Following a few years on the faculty at the University of Colorado School of Medicine, Dr. Zallen joined Harvard Community Health Plan (now Harvard Vanguard Medical Associates) as a pediatrician. In 1991, Dr. Zallen led the testing and implementation of IntraPractice Systems (IPS) at HCHP’s Burlington Health Center. IPS included a clinical information system and a home component through which patients could access health information and medical advice based on their symptoms. In 1997, Dr. Zallen led the first implementation of EpicCare at HCHP.

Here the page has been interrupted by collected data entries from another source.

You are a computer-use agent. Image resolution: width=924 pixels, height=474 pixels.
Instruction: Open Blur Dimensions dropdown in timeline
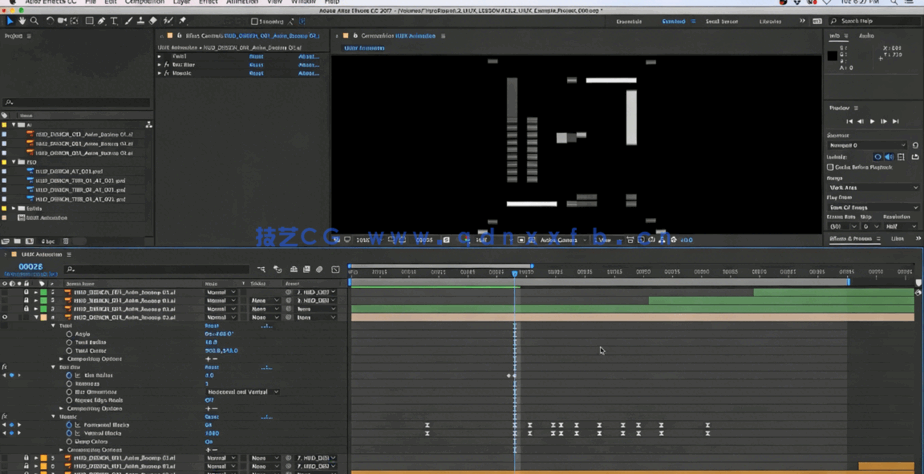coord(243,392)
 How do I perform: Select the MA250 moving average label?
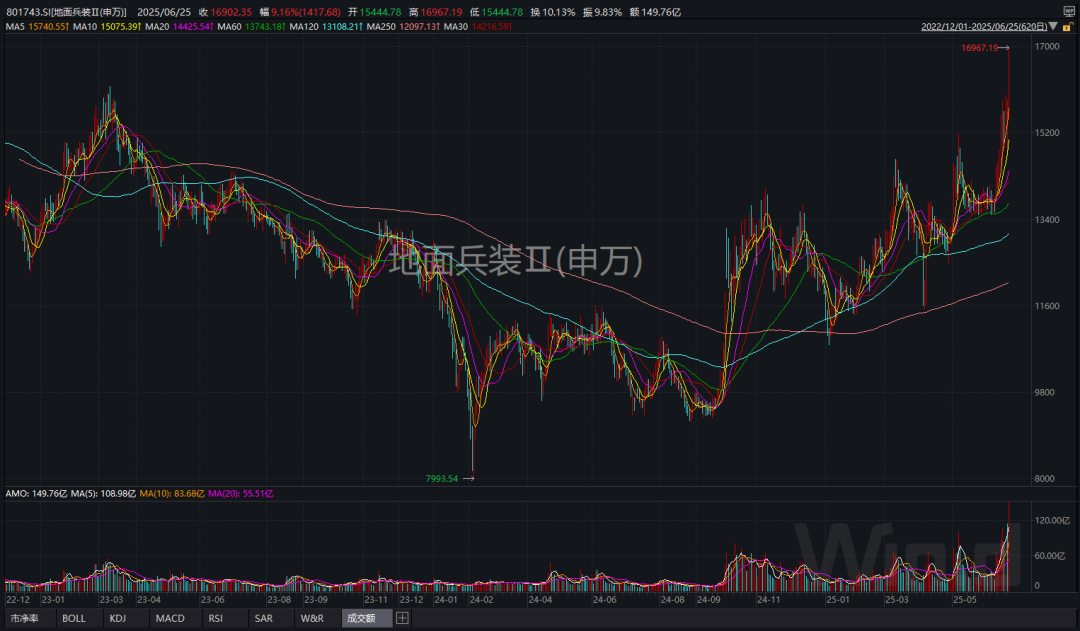click(x=382, y=27)
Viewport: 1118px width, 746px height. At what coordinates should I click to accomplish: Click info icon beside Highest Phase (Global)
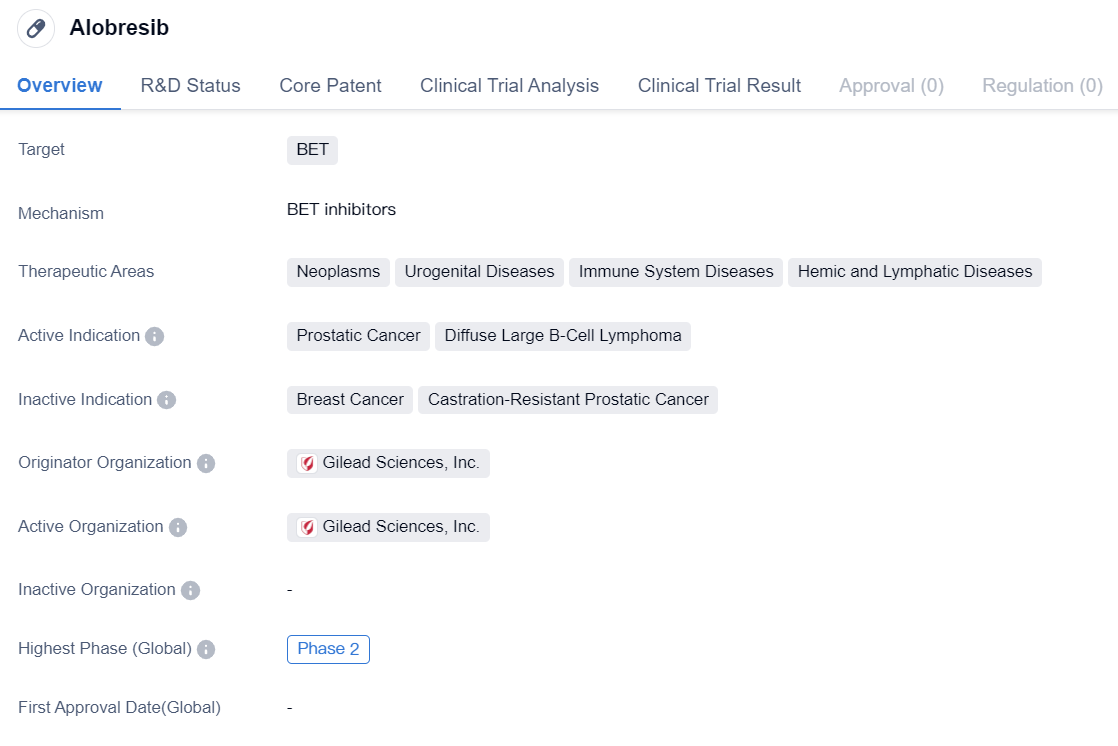pyautogui.click(x=206, y=650)
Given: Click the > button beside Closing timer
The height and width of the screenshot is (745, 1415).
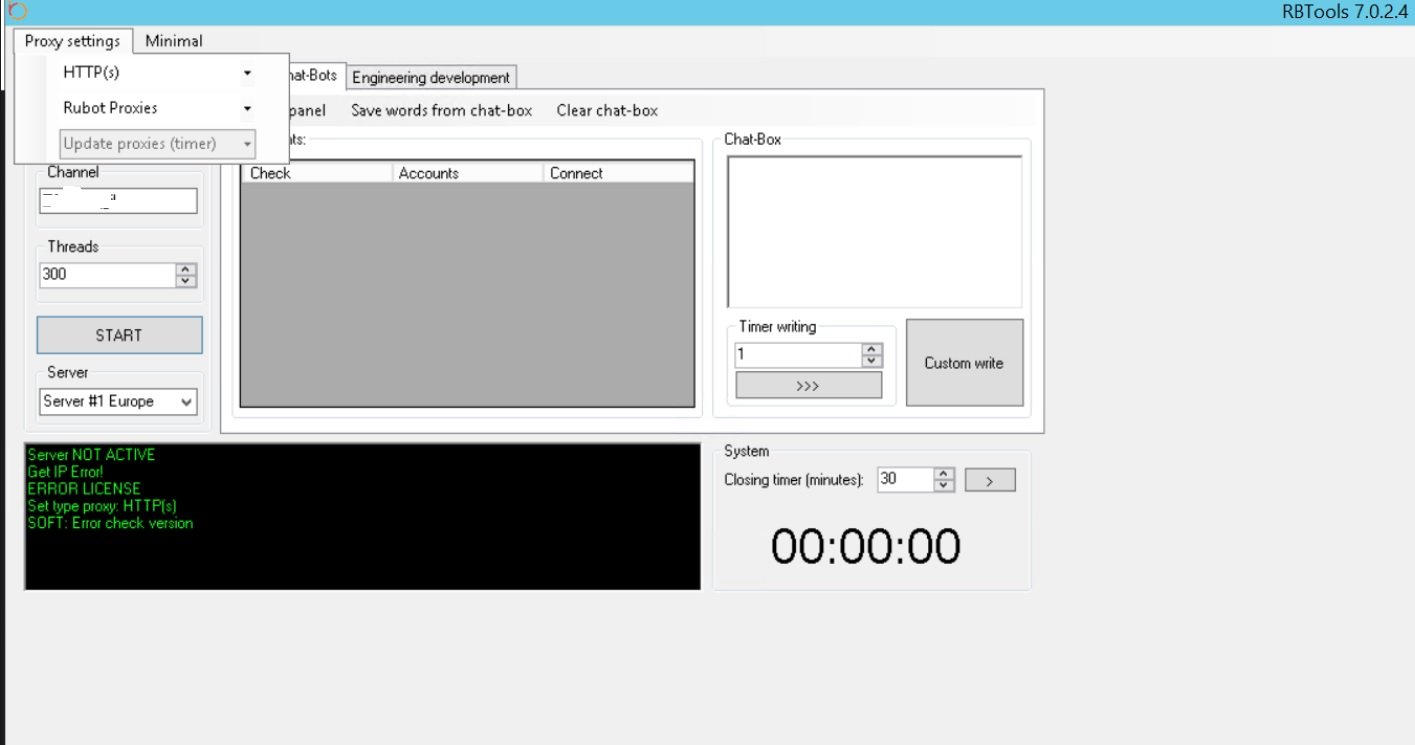Looking at the screenshot, I should [x=989, y=480].
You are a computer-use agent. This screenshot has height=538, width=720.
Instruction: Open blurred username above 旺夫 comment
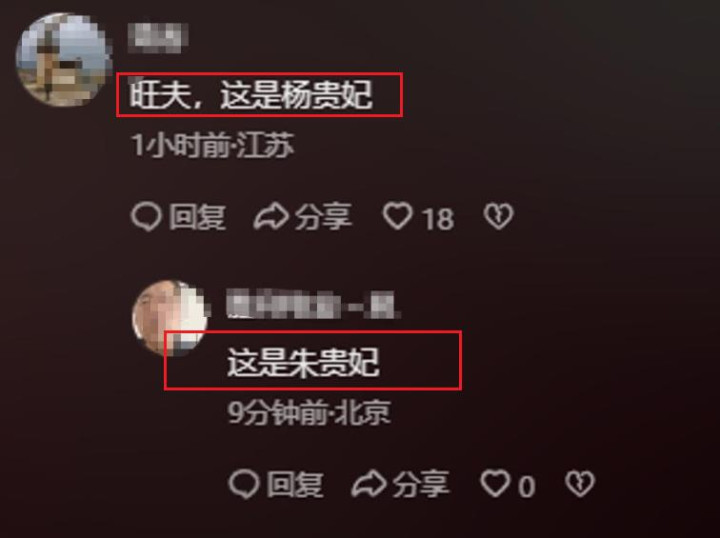click(x=158, y=38)
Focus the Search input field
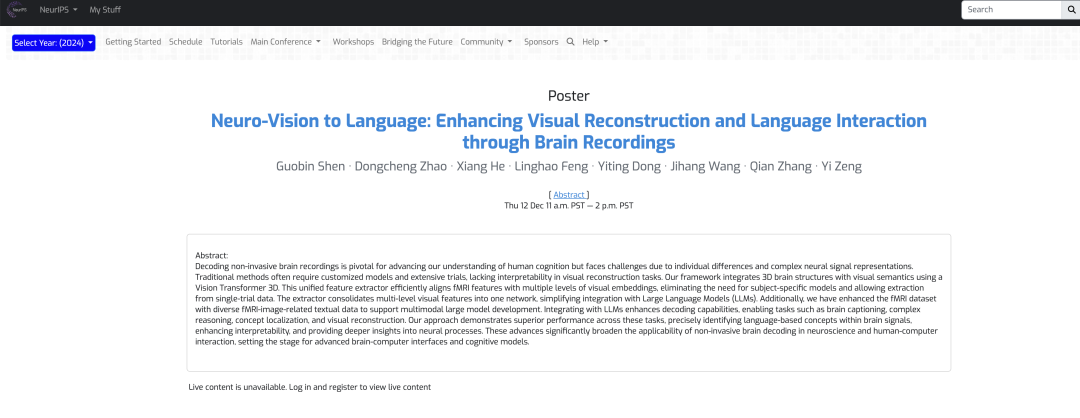The image size is (1080, 418). point(1010,10)
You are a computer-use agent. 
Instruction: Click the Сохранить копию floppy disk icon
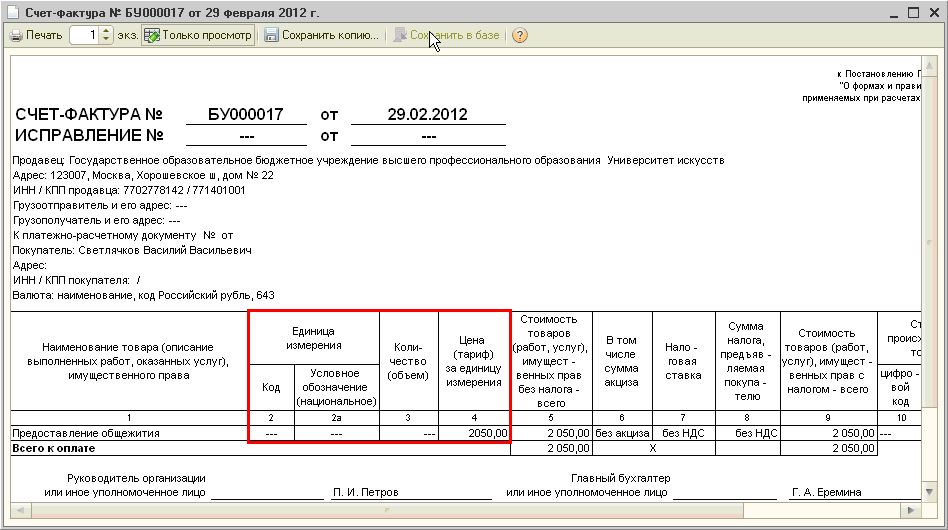271,35
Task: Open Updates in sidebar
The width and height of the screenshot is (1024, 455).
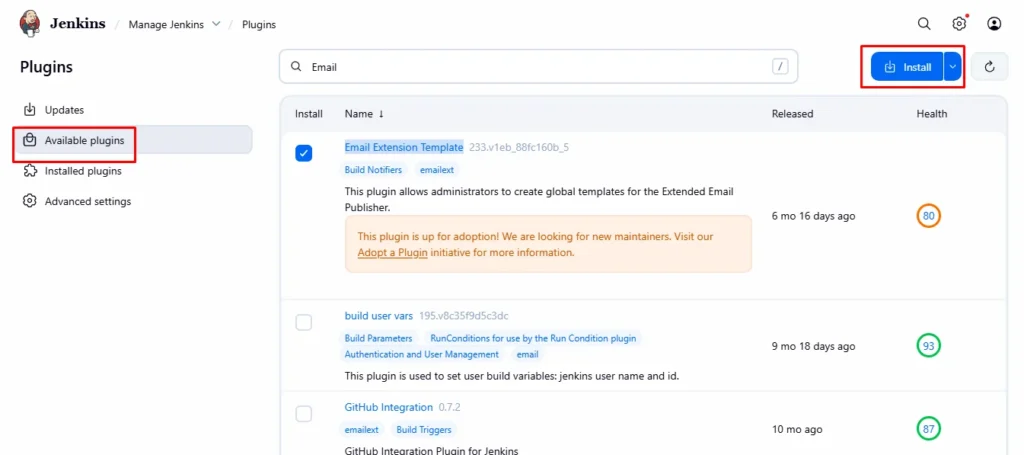Action: tap(64, 110)
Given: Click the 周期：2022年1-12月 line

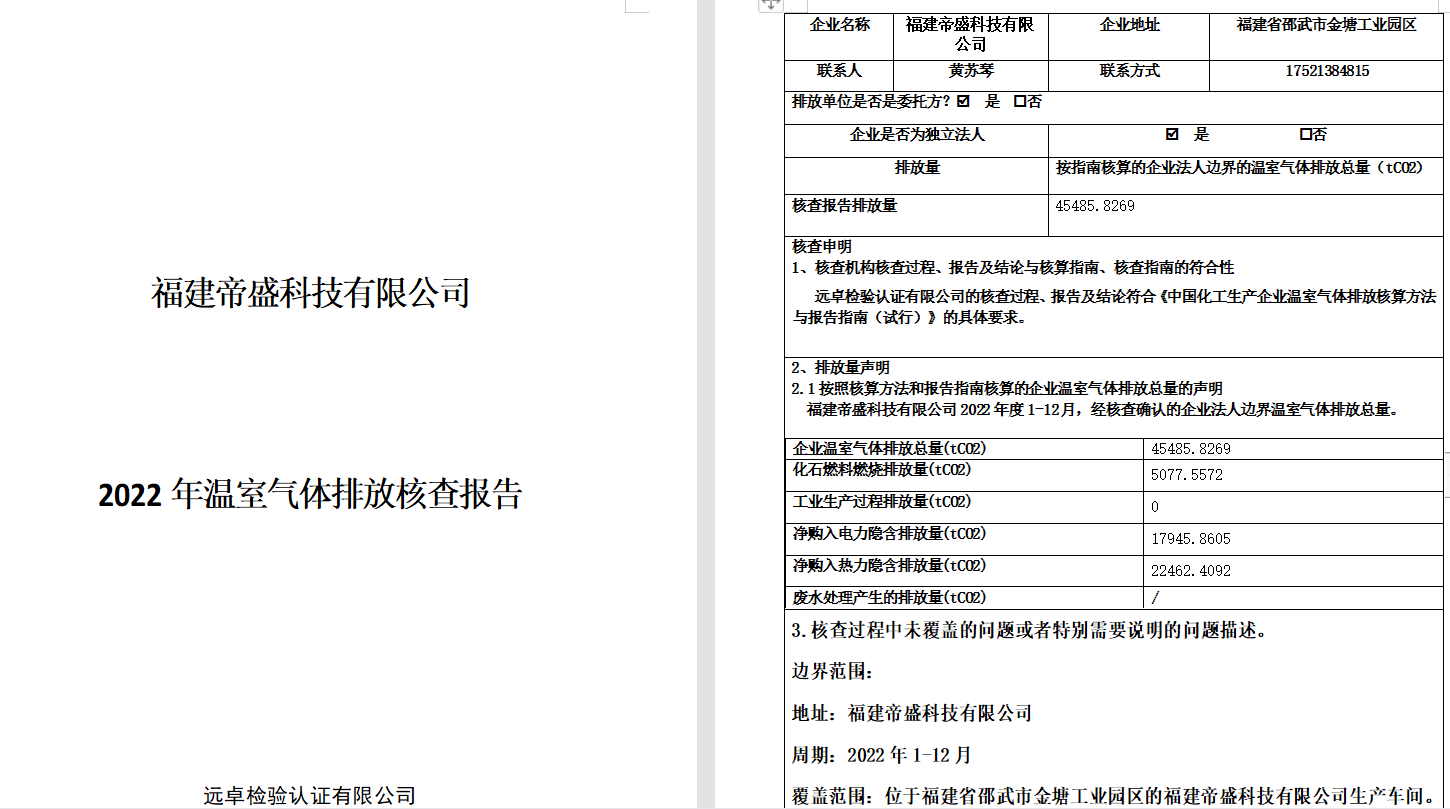Looking at the screenshot, I should click(x=881, y=755).
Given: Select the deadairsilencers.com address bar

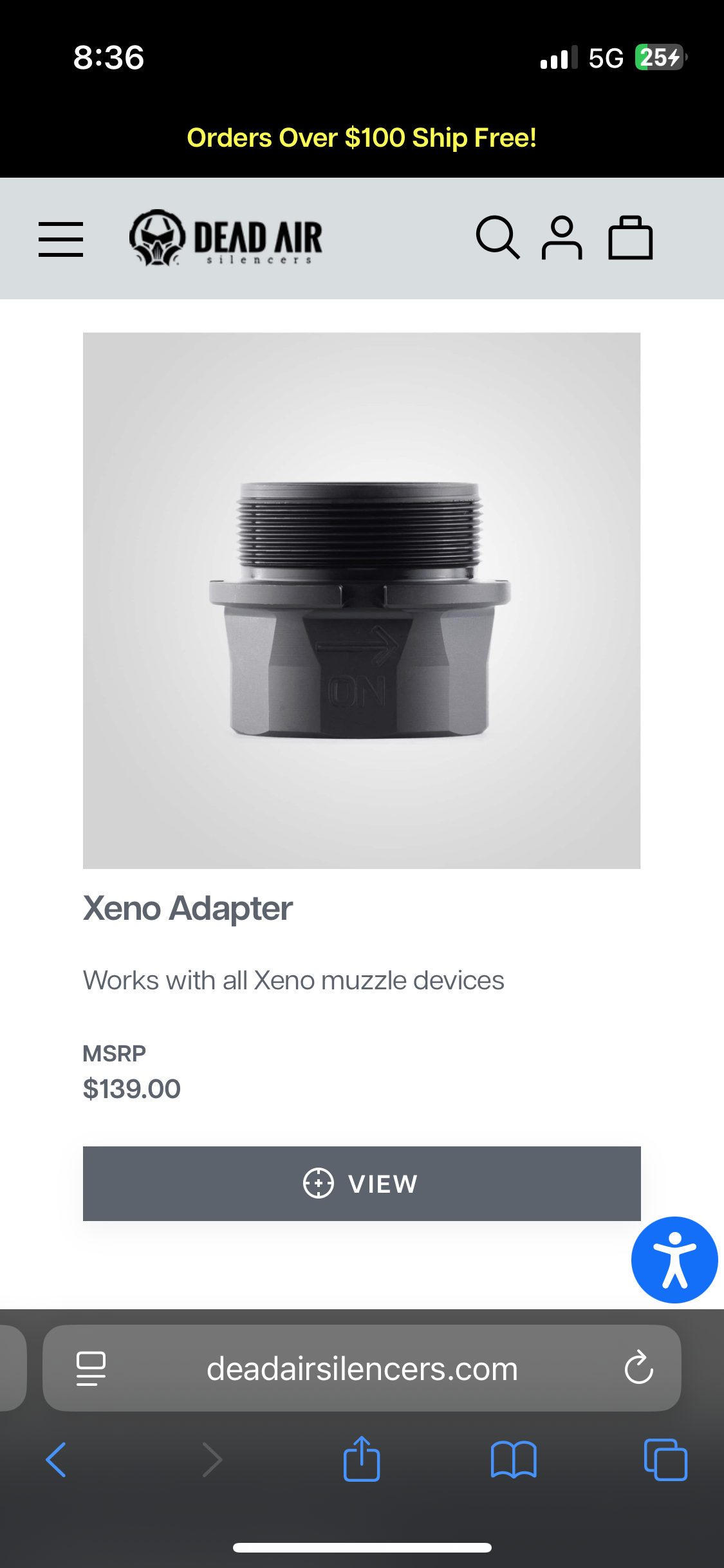Looking at the screenshot, I should point(362,1368).
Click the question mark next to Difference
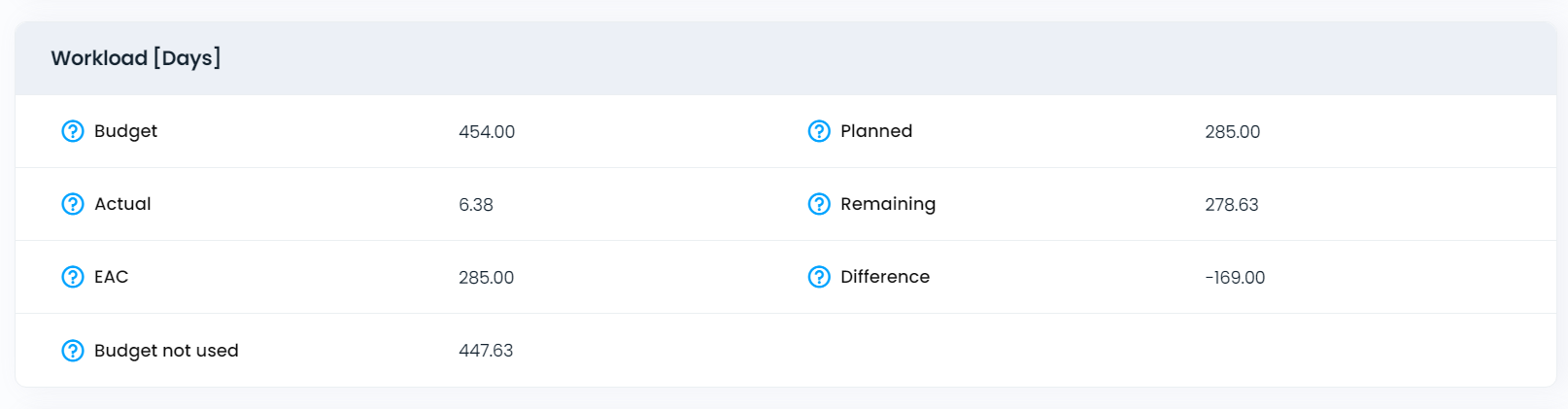 click(x=819, y=277)
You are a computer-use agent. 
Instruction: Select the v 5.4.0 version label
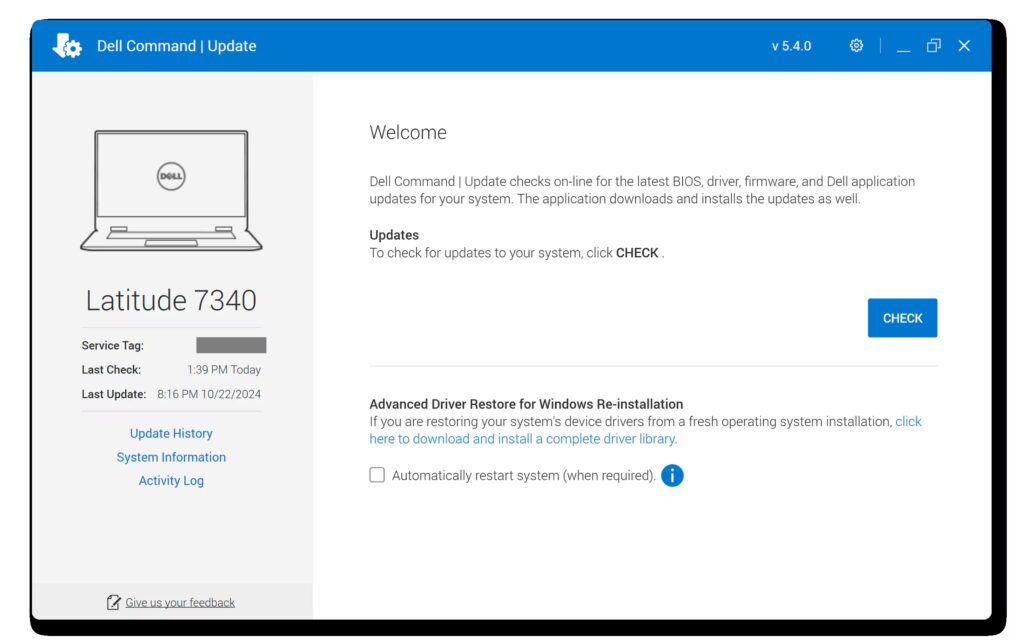tap(791, 45)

Dr. Zallen’s clinical interests include developmental and behavioral pediatrics, and genomics. His responsibilities at BCBSMA include working with physicians across Massachusetts, leading the development of evidence-based medicine pay-for-performance programs and other incentive programs, and leading BCBSMA’s efforts to bring e-health technologies to providers and patients across the state.